In July 2023, AMD released a new GPU called the “Radeon RX 7900 GRE” in China. GRE stands for “Golden Rabbit Edition,” a reference to the Chinese zodiac, and while the card was available outside of China in a handful of pre-built OEM systems, AMD didn’t make it widely available at retail.
That changes today—AMD is launching the RX 7900 GRE at US retail for a suggested starting price of $549. This throws it right into the middle of the busy upper-mid-range graphics card market, where it will compete with Nvidia’s $549 RTX 4070 and the $599 RTX 4070 Super, as well as AMD’s own $500 Radeon RX 7800 XT.
We’ve run our typical set of GPU tests on the 7900 GRE to see how it stacks up to the cards AMD and Nvidia are already offering. Is it worth buying a new card relatively late in this GPU generation, when rumors point to new next-gen GPUs from Nvidia, AMD, and Intel before the end of the year? Can the “Golden Rabbit Edition” still offer a good value, even though it’s currently the year of the dragon?
Meet the 7900 GRE
RX 7900 XT | RX 7900 GRE | RX 7800 XT | RX 6800 XT | RX 6800 | RX 7700 XT | RX 6700 XT | RX 6750 XT | |
---|---|---|---|---|---|---|---|---|
Compute units (Stream processors) | 84 (5,376) | 80 (5,120) | 60 (3,840) | 72 (4,608) | 60 (3,840) | 54 (3,456) | 40 (2,560) | 40 (2,560) |
Boost Clock | 2,400 MHz | 2,245 MHz | 2,430 MHz | 2,250 MHz | 2,105 MHz | 2,544 MHz | 2,581 MHz | 2,600 MHz |
Memory Bus Width | 320-bit | 256-bit | 256-bit | 256-bit | 256-bit | 192-bit | 192-bit | 192-bit |
Memory Clock | 2,500 MHz | 2,250 MHz | 2,438 MHz | 2,000 MHz | 2,000 MHz | 2,250 MHz | 2,000 MHz | 2,250 MHz |
Memory size | 20GB GDDR6 | 16GB GDDR6 | 16GB GDDR6 | 16GB GDDR6 | 16GB GDDR6 | 12GB GDDR6 | 12GB GDDR6 | 12GB GDDR6 |
Total board power (TBP) | 315 W | 260 W | 263 W | 300 W | 250 W | 245 W | 230 W | 250 W |
The 7900 GRE slots into AMD’s existing lineup above the RX 7800 XT (currently $500-ish) and below the RX 7900 (around $750).
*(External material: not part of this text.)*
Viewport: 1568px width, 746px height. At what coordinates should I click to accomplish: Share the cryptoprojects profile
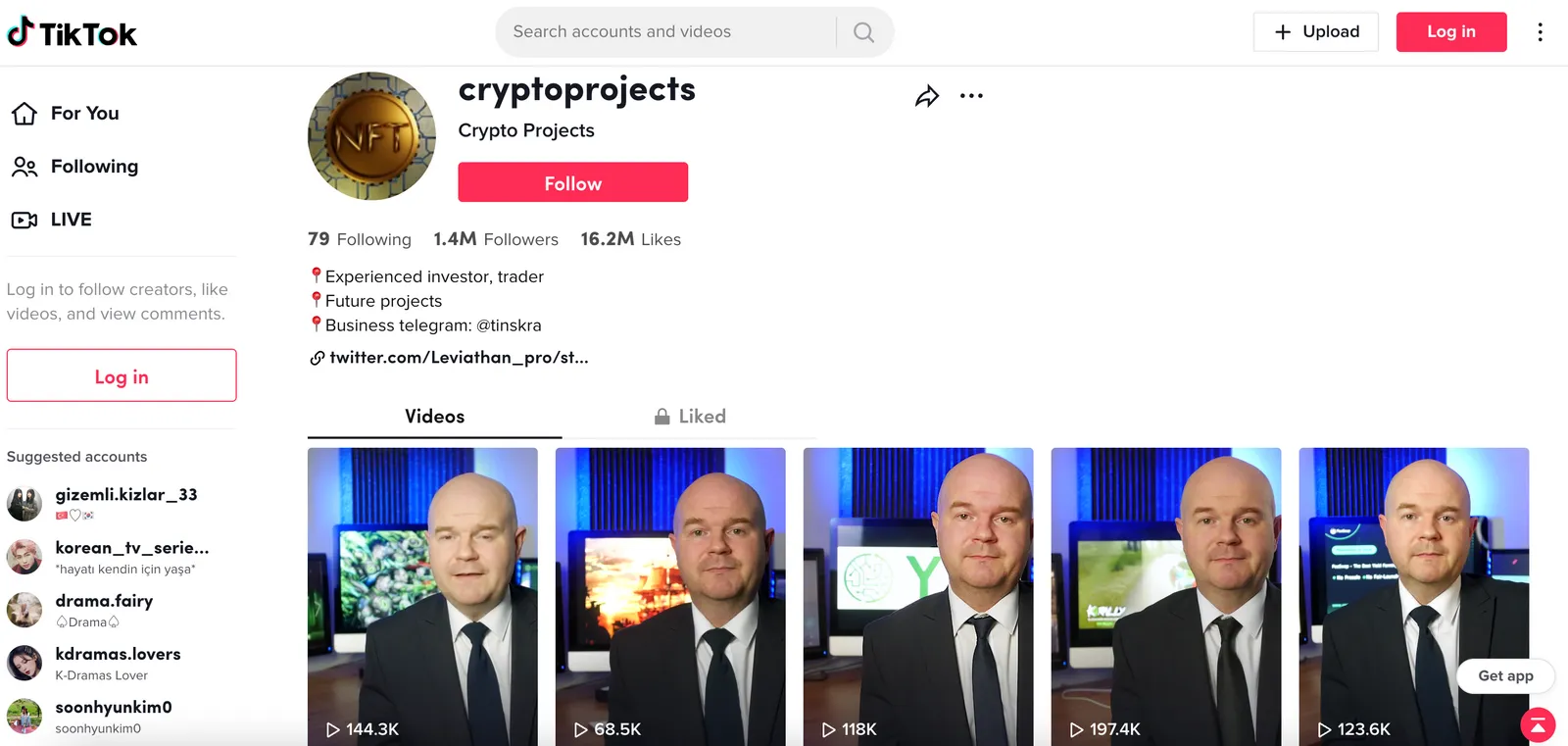tap(927, 96)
Technologically, we’re looking at the same Navi 31 GPU silicon as the 7900 XT and XTX, but with just 80 of the compute units enabled, down from 84 and 96, respectively. The normal benefits of the RDNA3 graphics architecture apply, including hardware-accelerated AV1 video encoding and DisplayPort 2.1 support.
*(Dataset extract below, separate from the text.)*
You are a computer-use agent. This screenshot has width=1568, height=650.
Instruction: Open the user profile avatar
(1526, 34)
The 7900 GRE also includes four active memory controller die (MCD) chiplets, giving it a narrower 256-bit memory bus and 16GB of memory instead of 20GB—still plenty for modern games, though possibly not quite as future-proof as the 7900 XT. The card uses significantly less power than the 7900 XT and about the same amount as the 7800 XT. That feels a bit weird, intuitively, since slower cards almost always consume less power than faster ones. But it does make some sense; pushing the 7800 XT’s smaller Navi 32 GPU to get higher clock speeds out of it is probably making it run a bit less efficiently than a larger Navi 31 GPU die that isn’t being pushed as hard.
When we reviewed the 7800 XT last year, we noted that its hardware configuration and performance made it seem more like a successor to the (non-XT) Radeon RX 6800, while it just barely managed to match or beat the 6800 XT in our tests. Same deal with the 7900 GRE, which is a more logical successor to the 6800 XT. Bear that in mind when doing generation-over-generation comparisons.